Competition Heats Up
Certain instances make inputting information downright difficult: Maybe your hands are not free, or you are working with a small device, like a cell phone. In such cases, a voice recognition system would make inputting data easier. A person could look up information about local businesses, sports scores, driving directions, flight itineraries, stock quotes, or updated weather reports, and the response could be sent as a digital image, text message, or even spoken back to the user. Ideally, such a system would adapt to the unique aspects of each user’s voice over time through a built-in feedback system.
In addition to the benefits offered to consumers, companies could use voice input to make their e-commerce sites more appealing, and call center agents could rely on it to find needed information faster.

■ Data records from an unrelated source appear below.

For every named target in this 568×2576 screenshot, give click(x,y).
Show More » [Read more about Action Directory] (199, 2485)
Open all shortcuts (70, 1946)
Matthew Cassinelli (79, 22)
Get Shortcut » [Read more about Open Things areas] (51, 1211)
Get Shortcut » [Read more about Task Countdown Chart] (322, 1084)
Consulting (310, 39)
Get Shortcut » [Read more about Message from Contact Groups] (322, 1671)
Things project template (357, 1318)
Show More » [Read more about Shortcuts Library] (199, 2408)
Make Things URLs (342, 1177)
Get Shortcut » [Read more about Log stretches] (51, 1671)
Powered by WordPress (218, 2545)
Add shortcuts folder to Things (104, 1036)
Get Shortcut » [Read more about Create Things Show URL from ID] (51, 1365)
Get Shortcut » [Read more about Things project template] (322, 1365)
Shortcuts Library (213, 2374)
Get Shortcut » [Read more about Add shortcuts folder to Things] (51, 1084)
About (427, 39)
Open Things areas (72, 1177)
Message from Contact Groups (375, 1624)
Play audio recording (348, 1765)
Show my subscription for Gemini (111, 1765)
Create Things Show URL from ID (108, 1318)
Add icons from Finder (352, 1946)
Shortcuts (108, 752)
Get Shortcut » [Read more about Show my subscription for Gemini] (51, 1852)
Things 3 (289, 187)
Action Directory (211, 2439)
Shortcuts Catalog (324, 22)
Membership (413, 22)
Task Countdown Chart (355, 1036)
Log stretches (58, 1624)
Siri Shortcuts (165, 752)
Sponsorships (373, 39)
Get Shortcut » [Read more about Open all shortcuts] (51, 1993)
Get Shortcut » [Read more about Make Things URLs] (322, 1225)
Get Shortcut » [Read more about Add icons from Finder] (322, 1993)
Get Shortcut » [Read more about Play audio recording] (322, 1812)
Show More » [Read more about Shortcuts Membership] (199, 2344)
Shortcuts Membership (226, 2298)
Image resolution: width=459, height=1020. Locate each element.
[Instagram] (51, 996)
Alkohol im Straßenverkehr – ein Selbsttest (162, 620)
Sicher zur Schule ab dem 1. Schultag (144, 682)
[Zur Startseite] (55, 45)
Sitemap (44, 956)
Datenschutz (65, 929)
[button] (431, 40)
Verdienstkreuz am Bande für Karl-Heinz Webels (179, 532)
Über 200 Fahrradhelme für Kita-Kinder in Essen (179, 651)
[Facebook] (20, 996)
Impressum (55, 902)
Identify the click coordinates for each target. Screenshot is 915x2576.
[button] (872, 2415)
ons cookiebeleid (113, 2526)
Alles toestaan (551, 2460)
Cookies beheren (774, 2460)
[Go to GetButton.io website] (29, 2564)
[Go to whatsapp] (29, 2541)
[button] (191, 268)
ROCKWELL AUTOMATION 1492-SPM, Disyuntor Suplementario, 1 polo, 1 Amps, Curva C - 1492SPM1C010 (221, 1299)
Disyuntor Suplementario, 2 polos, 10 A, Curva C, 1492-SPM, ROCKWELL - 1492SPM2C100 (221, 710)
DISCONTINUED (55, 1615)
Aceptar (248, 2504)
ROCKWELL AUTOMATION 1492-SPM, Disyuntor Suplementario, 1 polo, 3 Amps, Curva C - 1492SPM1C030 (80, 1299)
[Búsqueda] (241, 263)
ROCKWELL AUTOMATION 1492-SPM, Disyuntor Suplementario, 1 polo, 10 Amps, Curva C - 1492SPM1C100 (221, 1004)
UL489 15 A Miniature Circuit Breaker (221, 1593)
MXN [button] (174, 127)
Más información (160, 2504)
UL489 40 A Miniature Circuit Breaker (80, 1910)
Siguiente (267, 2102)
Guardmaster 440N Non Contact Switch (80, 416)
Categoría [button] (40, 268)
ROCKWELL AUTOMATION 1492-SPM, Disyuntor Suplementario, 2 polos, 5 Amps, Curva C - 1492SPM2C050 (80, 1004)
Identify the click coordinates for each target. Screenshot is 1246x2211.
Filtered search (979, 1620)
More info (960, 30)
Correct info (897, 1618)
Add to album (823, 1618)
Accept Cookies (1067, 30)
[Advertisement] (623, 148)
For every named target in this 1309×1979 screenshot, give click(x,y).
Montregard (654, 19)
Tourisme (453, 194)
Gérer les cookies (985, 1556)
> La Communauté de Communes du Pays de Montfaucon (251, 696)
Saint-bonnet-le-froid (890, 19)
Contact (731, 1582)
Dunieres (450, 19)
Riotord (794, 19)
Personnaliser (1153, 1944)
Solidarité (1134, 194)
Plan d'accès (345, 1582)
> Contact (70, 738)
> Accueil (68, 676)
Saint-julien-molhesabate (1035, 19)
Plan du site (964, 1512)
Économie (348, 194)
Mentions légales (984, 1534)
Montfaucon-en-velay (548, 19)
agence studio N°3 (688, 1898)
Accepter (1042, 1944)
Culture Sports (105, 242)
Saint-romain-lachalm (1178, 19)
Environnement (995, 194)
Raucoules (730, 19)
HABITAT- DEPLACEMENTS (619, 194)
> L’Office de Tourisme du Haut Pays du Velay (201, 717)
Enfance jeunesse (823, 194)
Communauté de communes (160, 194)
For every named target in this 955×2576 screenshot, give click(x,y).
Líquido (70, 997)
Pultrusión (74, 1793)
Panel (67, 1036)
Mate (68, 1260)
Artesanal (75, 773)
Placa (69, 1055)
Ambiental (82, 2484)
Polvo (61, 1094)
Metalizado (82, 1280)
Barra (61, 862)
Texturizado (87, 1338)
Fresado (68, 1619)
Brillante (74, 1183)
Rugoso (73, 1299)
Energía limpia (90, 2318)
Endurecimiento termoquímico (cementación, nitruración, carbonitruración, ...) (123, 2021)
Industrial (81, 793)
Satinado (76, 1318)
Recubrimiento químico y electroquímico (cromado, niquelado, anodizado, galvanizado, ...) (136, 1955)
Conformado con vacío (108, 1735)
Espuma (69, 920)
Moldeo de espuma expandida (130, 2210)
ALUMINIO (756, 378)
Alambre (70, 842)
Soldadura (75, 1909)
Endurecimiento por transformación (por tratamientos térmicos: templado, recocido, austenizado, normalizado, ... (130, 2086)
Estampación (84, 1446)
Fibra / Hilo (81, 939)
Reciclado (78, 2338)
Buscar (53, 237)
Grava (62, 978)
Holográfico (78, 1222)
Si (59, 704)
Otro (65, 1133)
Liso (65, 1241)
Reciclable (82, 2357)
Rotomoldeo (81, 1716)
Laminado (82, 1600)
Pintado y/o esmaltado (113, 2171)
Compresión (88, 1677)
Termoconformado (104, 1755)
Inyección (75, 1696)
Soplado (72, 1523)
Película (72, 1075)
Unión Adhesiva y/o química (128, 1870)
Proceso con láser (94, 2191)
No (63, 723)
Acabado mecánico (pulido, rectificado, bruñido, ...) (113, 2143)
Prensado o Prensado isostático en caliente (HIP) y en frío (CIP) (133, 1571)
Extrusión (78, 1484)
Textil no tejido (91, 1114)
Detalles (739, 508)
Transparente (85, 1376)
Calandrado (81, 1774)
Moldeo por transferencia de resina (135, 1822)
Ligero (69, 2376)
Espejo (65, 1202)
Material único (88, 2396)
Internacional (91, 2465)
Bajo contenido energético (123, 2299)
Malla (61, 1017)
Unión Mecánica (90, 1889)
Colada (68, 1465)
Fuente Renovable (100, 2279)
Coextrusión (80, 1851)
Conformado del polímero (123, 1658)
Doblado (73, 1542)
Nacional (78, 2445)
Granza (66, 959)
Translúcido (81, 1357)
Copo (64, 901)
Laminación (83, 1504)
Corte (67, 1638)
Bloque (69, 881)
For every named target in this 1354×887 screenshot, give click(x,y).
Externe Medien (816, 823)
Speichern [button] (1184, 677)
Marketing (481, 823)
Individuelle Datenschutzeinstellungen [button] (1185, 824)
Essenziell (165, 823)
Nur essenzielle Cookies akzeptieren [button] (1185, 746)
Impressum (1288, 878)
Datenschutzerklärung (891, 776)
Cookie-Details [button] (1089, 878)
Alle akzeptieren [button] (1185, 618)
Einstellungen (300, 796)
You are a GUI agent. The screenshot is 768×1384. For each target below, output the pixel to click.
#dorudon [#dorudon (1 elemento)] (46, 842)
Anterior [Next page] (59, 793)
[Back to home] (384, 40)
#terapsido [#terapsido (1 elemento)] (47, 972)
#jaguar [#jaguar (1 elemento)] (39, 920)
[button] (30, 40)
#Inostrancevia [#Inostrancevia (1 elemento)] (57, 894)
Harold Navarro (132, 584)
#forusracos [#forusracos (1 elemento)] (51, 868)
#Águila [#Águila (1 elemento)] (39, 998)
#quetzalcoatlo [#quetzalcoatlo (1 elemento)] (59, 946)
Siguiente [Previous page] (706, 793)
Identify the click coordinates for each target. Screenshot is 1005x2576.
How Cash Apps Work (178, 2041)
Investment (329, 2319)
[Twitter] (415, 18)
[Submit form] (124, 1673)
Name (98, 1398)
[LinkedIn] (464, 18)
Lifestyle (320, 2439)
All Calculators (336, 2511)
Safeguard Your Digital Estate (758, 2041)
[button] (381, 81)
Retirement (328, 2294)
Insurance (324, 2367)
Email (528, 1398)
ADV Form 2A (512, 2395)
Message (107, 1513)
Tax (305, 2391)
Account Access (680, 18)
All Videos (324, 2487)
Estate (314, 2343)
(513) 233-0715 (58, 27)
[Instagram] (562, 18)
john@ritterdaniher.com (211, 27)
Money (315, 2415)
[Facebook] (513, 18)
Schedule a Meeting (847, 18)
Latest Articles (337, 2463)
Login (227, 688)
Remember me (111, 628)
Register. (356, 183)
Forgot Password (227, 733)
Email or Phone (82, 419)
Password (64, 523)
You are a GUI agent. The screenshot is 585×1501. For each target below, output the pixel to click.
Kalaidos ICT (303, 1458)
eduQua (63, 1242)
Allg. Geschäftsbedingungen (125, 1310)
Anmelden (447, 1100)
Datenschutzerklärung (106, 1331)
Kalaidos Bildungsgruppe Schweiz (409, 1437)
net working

That is the promise of voice search, which has garnered interest from the computer industry’s most influential companies, namely Google, Microsoft, Apple, and Yahoo!. In addition, speech recognition suppliers, such as Novauris, Nuance Communications, and Vlingo, have been busily building new voice search products. Cellular carriers, such as AT&T and Verizon, have been dabbling with the technology, and even car companies, such as Kia and Ford, have been integrating these features into their vehicles (see “Voice Search Takes to the Highway"). “Eventually voice will become more than just a way to perform functions, such as search; it will become a general-purpose interface to information stored on a number of different devices,” predicts Mike Phillips, co-founder and chief technology officer at Vlingo.
While there has been a great deal of interest in this area, the technology is still in a nascent state of development. The number of implementations has been small, with most systems in V1 iterations for a few select applications. Voice search systems face challenges, such as improving their accuracy rates and providing more satisfying user experiences. The work needed to deliver functional voice search systems is complex and costly, and the various parties have found it challenging to determine how to monetize their investments. None of these hurdles are insurmountable, but right now no one is sure how—let alone when—they will be resolved.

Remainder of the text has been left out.